■ **The problem**
Go through the data and copy each line that holds "Reports".
==== Recorded information ====
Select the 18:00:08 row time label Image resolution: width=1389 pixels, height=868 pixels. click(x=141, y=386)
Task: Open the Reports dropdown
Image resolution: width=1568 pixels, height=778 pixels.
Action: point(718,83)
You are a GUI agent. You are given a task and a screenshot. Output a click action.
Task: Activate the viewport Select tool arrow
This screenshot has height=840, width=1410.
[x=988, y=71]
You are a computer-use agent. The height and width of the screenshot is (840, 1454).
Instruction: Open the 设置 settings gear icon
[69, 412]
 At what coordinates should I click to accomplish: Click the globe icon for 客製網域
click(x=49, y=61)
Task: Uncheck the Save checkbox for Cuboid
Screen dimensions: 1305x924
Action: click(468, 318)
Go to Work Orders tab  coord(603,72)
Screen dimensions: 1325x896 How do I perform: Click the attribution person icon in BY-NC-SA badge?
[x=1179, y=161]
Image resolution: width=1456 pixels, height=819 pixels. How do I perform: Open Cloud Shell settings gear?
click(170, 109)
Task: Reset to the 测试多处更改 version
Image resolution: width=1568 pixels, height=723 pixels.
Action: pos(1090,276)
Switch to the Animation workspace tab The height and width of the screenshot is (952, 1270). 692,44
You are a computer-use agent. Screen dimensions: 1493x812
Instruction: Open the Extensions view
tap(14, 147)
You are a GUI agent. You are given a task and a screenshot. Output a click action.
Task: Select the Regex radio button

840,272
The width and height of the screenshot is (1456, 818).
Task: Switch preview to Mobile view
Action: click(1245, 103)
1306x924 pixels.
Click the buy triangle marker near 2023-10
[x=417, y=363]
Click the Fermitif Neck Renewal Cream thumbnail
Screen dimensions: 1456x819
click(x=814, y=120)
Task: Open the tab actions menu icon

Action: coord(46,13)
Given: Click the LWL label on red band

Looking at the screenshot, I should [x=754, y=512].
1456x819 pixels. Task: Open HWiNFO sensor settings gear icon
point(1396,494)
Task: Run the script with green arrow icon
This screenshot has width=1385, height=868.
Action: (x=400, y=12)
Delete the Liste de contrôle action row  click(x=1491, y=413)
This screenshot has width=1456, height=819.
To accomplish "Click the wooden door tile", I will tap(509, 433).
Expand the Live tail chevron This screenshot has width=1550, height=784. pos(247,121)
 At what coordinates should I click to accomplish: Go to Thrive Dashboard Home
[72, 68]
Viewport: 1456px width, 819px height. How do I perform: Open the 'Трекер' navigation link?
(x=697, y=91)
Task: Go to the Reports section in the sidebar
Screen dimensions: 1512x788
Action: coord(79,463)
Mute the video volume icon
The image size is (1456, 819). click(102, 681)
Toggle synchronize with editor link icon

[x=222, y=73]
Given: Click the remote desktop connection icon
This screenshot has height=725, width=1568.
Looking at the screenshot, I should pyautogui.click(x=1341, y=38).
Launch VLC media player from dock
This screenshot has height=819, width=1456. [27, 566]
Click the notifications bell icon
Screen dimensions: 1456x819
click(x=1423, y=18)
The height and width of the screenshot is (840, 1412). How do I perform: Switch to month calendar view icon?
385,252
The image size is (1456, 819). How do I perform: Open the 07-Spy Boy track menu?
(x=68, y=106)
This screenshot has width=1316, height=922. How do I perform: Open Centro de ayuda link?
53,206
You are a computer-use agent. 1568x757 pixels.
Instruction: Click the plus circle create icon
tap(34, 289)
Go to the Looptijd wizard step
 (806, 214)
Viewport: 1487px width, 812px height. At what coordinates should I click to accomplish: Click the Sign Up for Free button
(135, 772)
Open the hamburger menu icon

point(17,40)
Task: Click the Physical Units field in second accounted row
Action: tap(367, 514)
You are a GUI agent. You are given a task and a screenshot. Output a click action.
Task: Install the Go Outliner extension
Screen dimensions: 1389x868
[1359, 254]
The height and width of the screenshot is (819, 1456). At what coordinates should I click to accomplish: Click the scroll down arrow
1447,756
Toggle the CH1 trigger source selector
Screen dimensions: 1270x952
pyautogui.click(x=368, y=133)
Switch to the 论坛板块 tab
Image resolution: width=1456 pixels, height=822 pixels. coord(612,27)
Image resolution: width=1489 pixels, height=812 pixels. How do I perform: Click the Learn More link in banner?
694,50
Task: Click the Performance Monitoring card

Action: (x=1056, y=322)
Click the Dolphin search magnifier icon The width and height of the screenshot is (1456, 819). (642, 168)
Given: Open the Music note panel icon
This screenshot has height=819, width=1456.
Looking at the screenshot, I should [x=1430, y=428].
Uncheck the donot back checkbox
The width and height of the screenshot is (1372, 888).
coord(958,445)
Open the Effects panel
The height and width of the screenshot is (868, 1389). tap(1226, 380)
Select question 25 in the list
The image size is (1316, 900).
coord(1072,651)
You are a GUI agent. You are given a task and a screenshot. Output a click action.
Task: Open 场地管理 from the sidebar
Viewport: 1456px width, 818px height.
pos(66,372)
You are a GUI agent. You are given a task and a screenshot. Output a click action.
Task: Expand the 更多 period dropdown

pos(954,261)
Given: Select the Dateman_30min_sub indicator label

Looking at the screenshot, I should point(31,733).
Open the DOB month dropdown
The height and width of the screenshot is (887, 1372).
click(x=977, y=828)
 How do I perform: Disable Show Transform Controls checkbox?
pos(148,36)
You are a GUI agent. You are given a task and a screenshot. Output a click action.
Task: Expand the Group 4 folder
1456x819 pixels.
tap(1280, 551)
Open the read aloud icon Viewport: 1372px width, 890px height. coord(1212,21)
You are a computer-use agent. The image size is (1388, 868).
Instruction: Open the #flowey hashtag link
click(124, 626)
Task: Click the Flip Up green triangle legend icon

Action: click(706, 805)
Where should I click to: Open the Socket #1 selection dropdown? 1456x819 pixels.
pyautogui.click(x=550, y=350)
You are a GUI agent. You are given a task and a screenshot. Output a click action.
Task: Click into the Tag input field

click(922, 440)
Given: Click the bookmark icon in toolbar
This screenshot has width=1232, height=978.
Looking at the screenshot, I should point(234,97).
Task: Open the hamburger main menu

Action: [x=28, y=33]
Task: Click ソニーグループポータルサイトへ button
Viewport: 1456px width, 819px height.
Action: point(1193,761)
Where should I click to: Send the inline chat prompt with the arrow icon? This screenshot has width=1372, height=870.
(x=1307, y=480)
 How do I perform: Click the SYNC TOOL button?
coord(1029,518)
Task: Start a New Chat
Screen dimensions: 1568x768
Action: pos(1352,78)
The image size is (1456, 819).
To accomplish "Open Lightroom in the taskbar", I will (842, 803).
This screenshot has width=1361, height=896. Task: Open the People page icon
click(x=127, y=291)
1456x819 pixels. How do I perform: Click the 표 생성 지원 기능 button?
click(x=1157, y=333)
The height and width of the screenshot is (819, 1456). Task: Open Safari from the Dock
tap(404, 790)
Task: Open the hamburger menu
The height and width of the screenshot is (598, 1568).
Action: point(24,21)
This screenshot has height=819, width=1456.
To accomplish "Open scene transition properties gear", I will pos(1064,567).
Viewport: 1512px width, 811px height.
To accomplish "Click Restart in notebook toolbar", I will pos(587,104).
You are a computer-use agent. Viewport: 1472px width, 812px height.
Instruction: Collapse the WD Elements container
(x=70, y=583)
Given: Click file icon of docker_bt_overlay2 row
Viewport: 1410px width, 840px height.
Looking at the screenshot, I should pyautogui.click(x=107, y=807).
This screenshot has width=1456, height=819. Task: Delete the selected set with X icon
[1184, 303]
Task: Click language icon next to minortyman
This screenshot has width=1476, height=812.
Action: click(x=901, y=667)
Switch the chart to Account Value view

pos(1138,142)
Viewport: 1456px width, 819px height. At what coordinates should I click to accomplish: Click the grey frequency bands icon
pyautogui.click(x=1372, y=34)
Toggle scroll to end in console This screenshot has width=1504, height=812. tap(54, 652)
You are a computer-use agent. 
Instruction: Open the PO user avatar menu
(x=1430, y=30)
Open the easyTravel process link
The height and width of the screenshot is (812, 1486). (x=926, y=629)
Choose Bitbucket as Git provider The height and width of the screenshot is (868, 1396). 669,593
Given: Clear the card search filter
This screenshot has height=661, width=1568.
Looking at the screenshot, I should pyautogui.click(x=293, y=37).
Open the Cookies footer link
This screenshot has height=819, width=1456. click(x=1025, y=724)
====
■ **Answer for the task**
Task: Open the Reports dropdown
Task: Go to the Reports section in the sidebar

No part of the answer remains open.